Ce n’est qu’à l’été 1559 que la maladie cesse de faire des morts après avoir couté la vie à près de 300 000 victimes. En 1580, le couple famine-maladie est de retour. Appelée «année de la toux», une «grippe» s’était associée à la famine pour intervenir au lendemain de la Guerre des Trois rois et aurait duré moins d’un an.
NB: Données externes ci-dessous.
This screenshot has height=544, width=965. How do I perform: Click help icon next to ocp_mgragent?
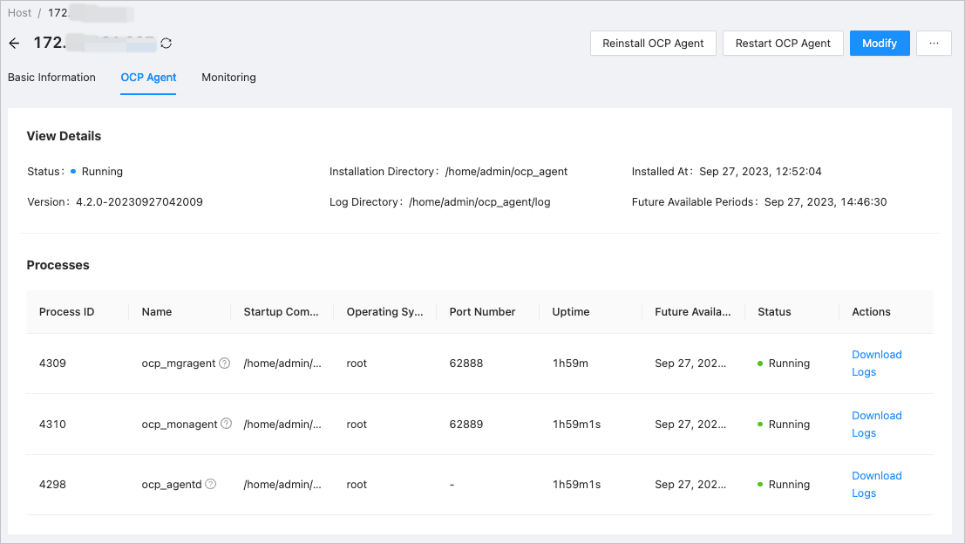(224, 364)
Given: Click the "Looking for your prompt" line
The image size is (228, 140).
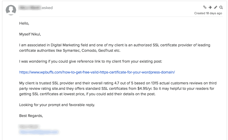Looking at the screenshot, I should point(57,105).
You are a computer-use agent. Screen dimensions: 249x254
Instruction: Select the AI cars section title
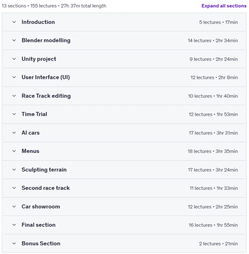tap(30, 133)
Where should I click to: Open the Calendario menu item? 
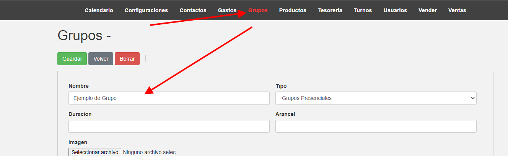coord(99,10)
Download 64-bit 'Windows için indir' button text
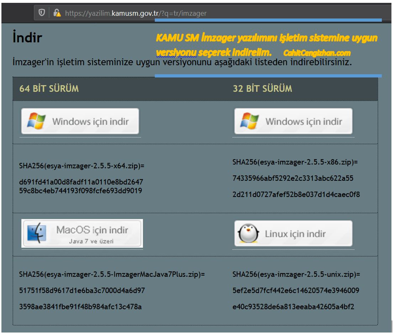The width and height of the screenshot is (395, 335). point(90,121)
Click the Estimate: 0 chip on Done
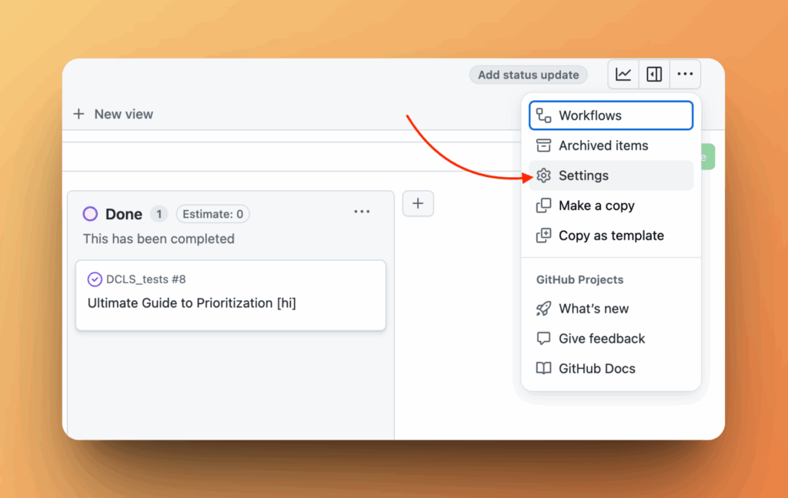 pyautogui.click(x=212, y=214)
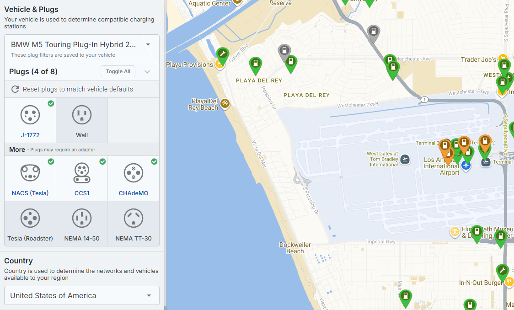Select the NEMA 14-50 plug
This screenshot has width=514, height=310.
(x=82, y=224)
Mais de 1597 à 1608, plusieurs catastrophes «effroyables» fondent sur le Maroc. «Peste, famine, guerre civile se succèdent ou se combinent», plongeant le pays dans le chaos. Un document espagnol, datant de mai 1597 et cité par l’historien français fait état de 450 000 morts. La sécheresse et la famine se succèdent alors, en 1604, entre 1603 et 1606 puis en 1607-1608.
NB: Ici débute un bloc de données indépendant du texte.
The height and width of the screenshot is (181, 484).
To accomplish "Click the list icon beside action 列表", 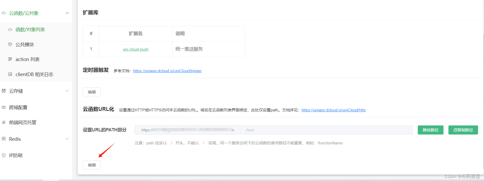I will point(10,59).
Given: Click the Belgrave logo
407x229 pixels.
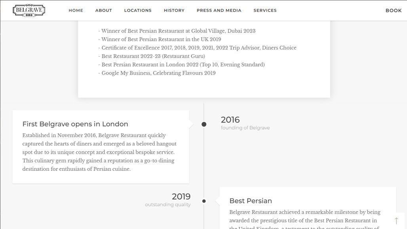Looking at the screenshot, I should pyautogui.click(x=29, y=10).
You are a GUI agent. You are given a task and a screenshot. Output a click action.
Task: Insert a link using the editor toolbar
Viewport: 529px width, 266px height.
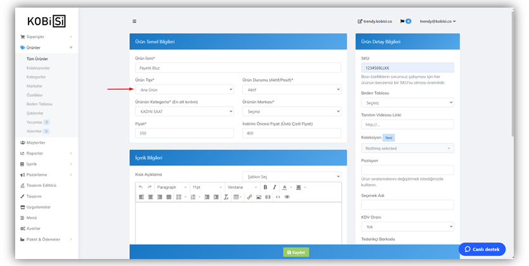pos(249,197)
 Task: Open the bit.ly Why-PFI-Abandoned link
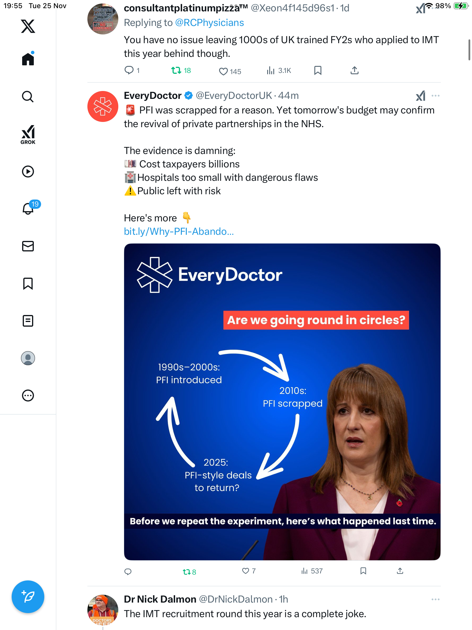click(x=179, y=232)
Choléra, pestes et… criquets pèlerins au 17ème siècle
Le 17ème siècle est lui aussi marqué par une situation pareille. «De 1661 à 1663, une famine particulièrement meurtrière allait frapper le Maroc», raconte-t-on dans Hesperis Tamuda. 
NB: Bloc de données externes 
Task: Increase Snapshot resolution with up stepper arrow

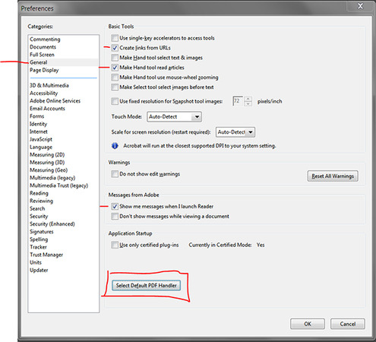Action: [x=248, y=99]
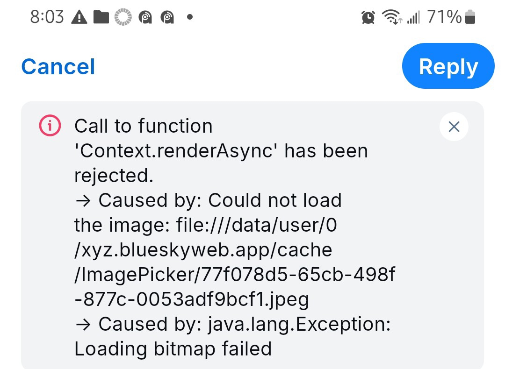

«L'hiver 1660-1661 fut rigoureux : froid d'abord et sec ensuite. En décembre 1660 on vit la neige à Fez, phénomène assez rare pour être noté, mais par la suite il ne tomba pas d'eau pendant plus de deux mois, et à la fin de février, les gens faisaient des prières pour la pluie à la Qarawiyin.»
Hesperis Tamuda


La sécheresse compromit les récoltes, alors que le moment des moissons fut «marqué par des violences qui attestent les difficultés éprouvées dans les campagnes». Un épisode qui se répète plusieurs fois, notamment en 1722. Une année qui sera marquée par une «grande famine», comme le rapporte Haïm Zafrani dans son livre «Deux mille ans de vie juive au Maroc : Histoire et culture, religion et magie» (Editions Eddif, 1998). Emigration, guerres civiles et pillages étaient au menu. «Après le pillage de Fès par les Oudaya en 1727, et particulièrement celui de Meknès par les Abids en 1728, le tribunal rabbinique fut appelé à juger les litiges nés de la perte des biens appartenant aux associés dans des affaires en commandite commerciale», raconte Haïm Zafrani.

Illustration. / DR

De 1766 à 1774, le Maroc exportait du blé vers l’Europe suite à de meilleurs rendements. Mais dès 1779, des années de sécheresse se succèdent jusqu’en 1782, comme le rapporte le chercheur marocain Ahmed Asrifi. Il s’agit aussi d’une «invasion de criquets pèlerins» qui poussera les Marocains «à manger des herbes et à consommer de la viande porcine». Le retour des pèlerins marocains en 1798 favorisera à nouveau la propagation d’une nouvelle souche de la peste. Près de 20 ans plus tard, «la peste tangéroise» fera son apparition d’abord dans la ville du Détroit.